Il y a bien une participation citoyenne au sein de certaines instances étatiques, mais celle-ci est généralement filtrée par une institution de l’État, le Conseil de participation citoyenne et de contrôle social (CPCCS). Il choisit les participantes par des concours au mérite, en fonction de critères qui ne sont pas ceux des mouvements, mais ceux définis par l’État. Les représentantes et représentants choisis ne sont donc pas redevables aux organisations sociales, mais bien devant une masse abstraite de citoyennes ou devant les membres du CPCCS. Dans ce contexte, l’affaiblissement de la gauche autonome n’est pas une bonne nouvelle, bien que le débat d’une certaine gauche au sein même du gouvernement se poursuive.

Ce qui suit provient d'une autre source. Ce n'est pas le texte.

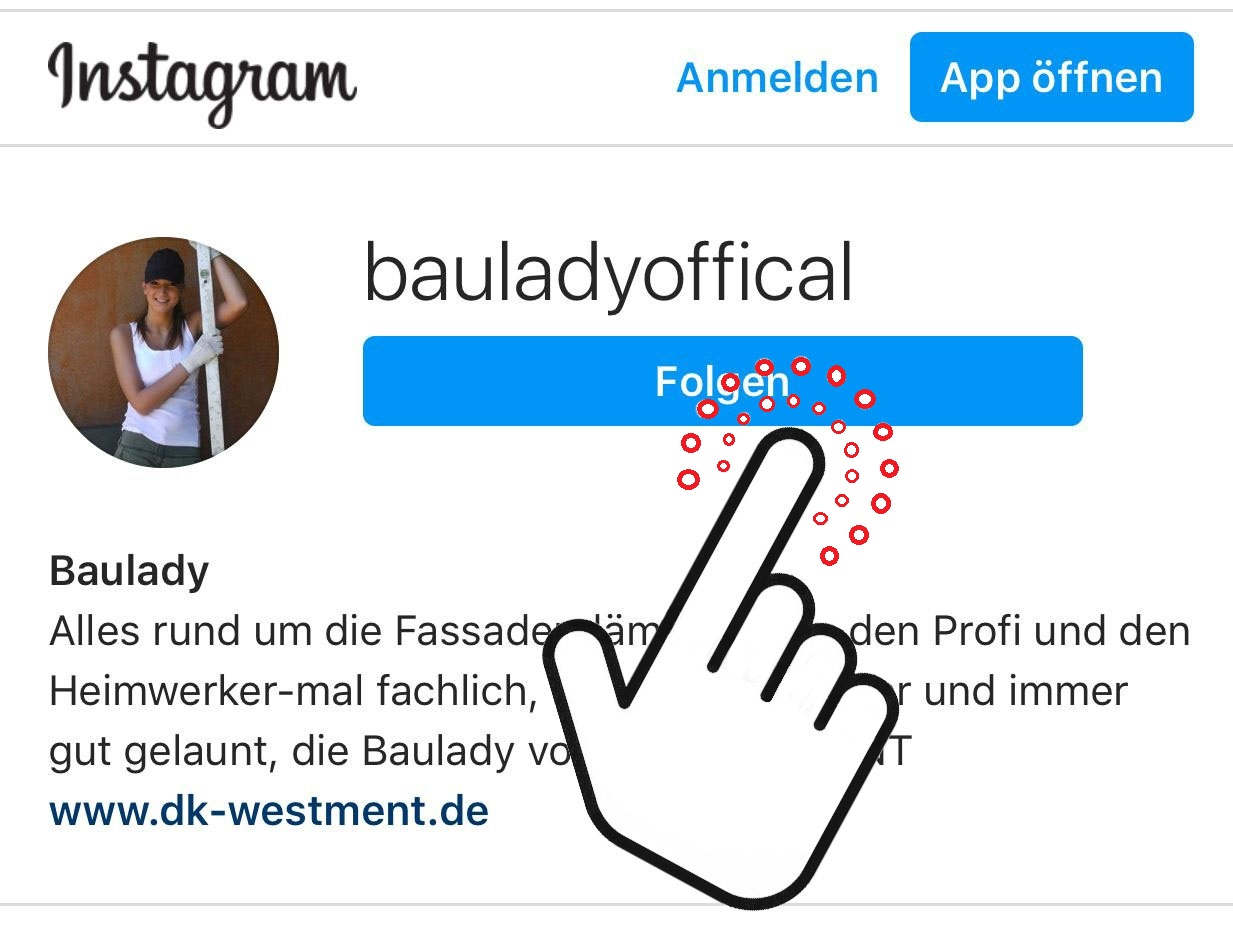1233x936 pixels.
Task: Visit the www.dk-westment.de website link
Action: [269, 809]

[1] Au moment d’écrire ces lignes, l’assignation des sièges n’était pas encore complétée, mais la méthode d’assignation des députés nationaux, qui utilise le mode de répartition d’Hondt, favorisera le parti de Correa, largement majoritaire.
[2] La Constitution prétend développer une société du buen vivir ou du sumak kawsay, expressions qui cherchent à rediriger l’objectif du développement de la croissance économique vers la vie en harmonie des humains entre eux et avec la nature.

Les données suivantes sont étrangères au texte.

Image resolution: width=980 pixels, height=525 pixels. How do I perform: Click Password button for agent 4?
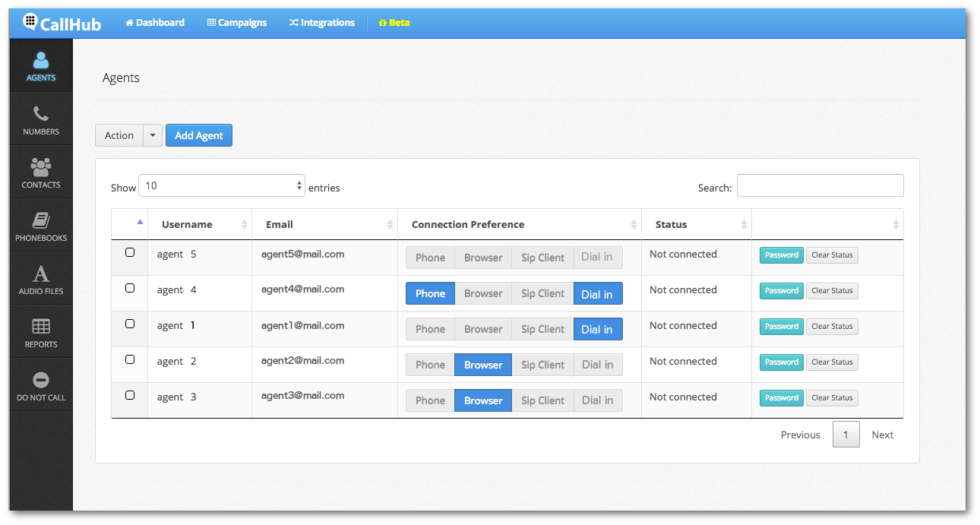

[3] De 2001 à 2006, le budget de l’État représentait 25 % du PIB par année. De 2007 à 2011, la moyenne annuelle le situe à 38,7 %, alors que ledit PIB fut en croissance pendant les deux périodes.
[4] Lors d’une entrevue, Correa soutenait : « Essentiellement, nous faisons mieux les choses avec le même modèle d’accumulation plutôt que de le changer, parce qu’il n’est pas de notre désir de nuire aux riches, mais il est bien dans notre intention d’avoir une société plus juste et équitable. » El Telegrafo (Quito, 15 janvier, 2012).
[5] Voir : Machado, Diego. 2012. « Las elites económicas : los verdaderos beneficiarios del Gobierno de Rafael Correa ». Revista Viento Sur Edición Web. www.vientosur.info/monograficos/monografico.php?tematica=1968# (Consulté le 28 mai, 2012).
[6] Voir le site de l’organisation de défense des droits de la personne CEDHU : www.cedhu.org ; et notamment Amnistía Internacional, « « Para que nadie reclame nada » : ¿Criminalización del derecho a la protesta en Ecuador ? », 2012.